Facial aging is a multidimensional process that involves far more than the appearance of wrinkles. To truly understand why our faces change over time — and how modern treatments can address those changes — we need to look beneath the surface at the structural, volumetric, and cellular transformations that occur across every layer of facial tissue. As a facial plastic surgeon, Dr. Jordan Licata approaches aging with this comprehensive understanding, which is why our treatment plans at Integrated Facial Aesthetics are designed to address the full picture, not just the surface symptoms.
The process begins with the skeleton itself. Starting in our late twenties, the facial bones undergo a gradual process called resorption, where bone density decreases and the overall structure of the face subtly shifts. The eye sockets enlarge, the midface recedes, and the jawline loses definition. These skeletal changes alter the framework upon which all other facial tissues rest, contributing to the hollowing and sagging that we associate with an aged appearance. This is one reason why volume restoration — through fillers or fat transfer — can produce such dramatic rejuvenation: it addresses the structural loss that sits at the root of visible aging.
Above the bone, the fat compartments of the face undergo their own transformation. In youth, facial fat is distributed evenly in discrete compartments that give the face a smooth, contoured appearance. As we age, some of these compartments shrink and descend while others expand, creating a cascade effect: the cheeks flatten, the nasolabial folds deepen, jowls emerge along the jawline, and under-eye hollows become more pronounced. Understanding the anatomy of these fat compartments is essential for any provider performing facial rejuvenation, because treating the wrong area — or ignoring the underlying cause of a concern — can produce unnatural results.
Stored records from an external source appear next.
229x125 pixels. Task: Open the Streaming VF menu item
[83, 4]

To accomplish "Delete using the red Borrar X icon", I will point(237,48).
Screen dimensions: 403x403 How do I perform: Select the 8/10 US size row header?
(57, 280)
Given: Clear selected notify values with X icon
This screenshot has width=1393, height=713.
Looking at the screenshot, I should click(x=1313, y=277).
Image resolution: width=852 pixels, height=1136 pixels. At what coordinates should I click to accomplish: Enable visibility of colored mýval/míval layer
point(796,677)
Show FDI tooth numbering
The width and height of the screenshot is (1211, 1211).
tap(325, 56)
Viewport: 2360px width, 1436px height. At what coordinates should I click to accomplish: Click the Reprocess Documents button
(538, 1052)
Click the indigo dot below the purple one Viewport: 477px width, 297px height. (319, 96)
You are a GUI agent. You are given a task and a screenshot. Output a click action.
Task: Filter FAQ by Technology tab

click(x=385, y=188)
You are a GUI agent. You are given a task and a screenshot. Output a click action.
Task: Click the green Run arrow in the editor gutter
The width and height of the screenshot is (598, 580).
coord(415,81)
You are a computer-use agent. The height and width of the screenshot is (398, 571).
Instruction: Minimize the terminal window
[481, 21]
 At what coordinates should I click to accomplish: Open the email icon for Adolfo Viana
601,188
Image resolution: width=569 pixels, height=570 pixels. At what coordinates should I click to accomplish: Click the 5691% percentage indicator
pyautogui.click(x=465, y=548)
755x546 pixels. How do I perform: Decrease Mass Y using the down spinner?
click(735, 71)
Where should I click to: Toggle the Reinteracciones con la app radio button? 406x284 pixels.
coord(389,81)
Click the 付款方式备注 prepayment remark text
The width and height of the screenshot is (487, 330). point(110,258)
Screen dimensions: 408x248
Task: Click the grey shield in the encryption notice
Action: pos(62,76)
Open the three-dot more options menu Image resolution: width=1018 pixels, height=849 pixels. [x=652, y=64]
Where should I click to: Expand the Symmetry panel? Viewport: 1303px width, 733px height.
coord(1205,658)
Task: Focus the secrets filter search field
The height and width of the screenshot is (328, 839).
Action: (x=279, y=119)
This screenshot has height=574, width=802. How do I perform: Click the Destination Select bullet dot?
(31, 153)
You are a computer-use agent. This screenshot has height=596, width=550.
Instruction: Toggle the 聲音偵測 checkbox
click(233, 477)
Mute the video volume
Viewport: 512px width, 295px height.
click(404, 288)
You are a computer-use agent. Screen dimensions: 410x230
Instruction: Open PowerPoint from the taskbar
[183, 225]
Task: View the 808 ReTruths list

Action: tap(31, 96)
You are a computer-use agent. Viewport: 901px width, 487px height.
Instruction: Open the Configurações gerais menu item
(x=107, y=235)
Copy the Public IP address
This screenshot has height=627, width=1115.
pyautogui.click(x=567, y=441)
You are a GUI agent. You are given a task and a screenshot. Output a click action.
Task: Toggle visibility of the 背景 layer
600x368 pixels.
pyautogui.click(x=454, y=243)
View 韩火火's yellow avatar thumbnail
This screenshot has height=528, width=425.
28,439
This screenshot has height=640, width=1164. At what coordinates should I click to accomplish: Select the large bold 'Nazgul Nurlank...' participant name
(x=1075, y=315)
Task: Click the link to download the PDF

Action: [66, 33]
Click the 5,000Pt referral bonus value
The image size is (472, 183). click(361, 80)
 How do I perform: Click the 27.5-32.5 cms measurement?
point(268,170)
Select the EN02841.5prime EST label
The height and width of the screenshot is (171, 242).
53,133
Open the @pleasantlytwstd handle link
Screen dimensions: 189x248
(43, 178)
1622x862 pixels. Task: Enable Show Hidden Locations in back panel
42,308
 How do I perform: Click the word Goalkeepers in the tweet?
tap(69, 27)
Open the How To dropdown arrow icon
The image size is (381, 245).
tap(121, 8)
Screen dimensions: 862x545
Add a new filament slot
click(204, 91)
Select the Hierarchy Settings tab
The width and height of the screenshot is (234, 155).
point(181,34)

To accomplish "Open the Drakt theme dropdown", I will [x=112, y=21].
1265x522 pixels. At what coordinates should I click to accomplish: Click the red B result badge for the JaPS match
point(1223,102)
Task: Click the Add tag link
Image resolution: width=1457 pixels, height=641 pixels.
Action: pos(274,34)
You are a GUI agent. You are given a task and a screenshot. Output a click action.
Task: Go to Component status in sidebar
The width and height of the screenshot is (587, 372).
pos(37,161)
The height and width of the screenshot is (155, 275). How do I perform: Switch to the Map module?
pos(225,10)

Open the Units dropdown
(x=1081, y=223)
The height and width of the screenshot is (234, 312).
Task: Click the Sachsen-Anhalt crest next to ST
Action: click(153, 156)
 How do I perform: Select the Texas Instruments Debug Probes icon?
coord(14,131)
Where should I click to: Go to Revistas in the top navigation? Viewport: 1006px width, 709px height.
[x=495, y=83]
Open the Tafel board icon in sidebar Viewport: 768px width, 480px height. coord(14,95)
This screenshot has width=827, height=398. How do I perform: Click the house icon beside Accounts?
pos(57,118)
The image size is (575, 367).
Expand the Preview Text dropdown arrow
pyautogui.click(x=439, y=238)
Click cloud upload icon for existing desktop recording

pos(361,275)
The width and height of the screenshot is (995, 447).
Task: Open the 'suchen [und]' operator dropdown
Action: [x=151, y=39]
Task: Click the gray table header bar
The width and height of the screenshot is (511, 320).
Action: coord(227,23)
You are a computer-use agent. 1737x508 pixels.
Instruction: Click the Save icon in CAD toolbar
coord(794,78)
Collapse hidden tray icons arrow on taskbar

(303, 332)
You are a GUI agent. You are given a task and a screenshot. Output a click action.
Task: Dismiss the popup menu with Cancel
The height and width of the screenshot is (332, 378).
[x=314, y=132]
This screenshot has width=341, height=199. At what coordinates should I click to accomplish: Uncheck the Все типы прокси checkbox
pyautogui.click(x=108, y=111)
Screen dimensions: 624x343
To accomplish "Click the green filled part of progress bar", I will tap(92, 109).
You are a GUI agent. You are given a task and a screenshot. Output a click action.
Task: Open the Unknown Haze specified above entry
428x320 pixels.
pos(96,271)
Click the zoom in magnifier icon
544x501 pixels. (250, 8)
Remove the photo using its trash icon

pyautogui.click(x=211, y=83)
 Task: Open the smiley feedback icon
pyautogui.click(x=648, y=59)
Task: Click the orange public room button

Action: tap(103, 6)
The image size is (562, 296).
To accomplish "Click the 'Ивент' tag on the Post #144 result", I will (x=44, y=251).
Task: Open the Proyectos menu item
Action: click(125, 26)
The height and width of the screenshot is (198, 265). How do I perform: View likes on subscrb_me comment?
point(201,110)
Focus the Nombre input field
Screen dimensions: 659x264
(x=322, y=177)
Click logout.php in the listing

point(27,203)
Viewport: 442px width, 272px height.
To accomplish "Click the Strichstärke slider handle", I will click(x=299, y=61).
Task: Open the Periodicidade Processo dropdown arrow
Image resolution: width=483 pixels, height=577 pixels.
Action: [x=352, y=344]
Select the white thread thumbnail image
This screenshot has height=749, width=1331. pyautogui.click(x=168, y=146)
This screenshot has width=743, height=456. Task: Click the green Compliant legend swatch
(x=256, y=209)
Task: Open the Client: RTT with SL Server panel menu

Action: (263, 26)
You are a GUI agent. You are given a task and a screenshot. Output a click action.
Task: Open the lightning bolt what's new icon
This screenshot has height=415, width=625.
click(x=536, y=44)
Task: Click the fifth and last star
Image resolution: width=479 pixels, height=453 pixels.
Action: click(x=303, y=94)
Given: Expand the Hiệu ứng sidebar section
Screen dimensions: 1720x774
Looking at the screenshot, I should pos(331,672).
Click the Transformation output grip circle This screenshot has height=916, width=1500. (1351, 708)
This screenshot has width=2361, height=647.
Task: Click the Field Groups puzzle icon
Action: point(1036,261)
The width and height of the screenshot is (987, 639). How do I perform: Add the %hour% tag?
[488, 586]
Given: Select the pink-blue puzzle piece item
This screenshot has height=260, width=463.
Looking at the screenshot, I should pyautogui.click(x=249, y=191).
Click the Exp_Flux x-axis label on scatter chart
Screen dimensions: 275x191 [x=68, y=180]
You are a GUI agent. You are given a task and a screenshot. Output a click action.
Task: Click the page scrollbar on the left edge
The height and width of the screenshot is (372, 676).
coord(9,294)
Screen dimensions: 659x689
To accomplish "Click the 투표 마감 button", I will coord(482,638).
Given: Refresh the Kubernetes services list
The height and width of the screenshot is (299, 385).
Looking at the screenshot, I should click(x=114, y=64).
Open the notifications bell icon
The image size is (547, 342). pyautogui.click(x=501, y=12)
Finally, the skin itself undergoes significant changes. Collagen production declines by roughly one percent per year after age twenty, and the remaining collagen fibers become fragmented and disorganized. Elastin — the protein responsible for skin's ability to snap back — degrades and is not effectively replaced. Combined with the effects of cumulative UV exposure, environmental stressors, and hormonal shifts, these changes result in thinner, less resilient skin with visible texture irregularities, pigmentation changes, and the formation of both fine lines and deeper wrinkles. Addressing facial aging comprehensively means treating all of these layers — bone, fat, muscle, and skin — in a coordinated, strategic manner. That is the philosophy that guides every treatment plan we create at Integrated Facial Aesthetics.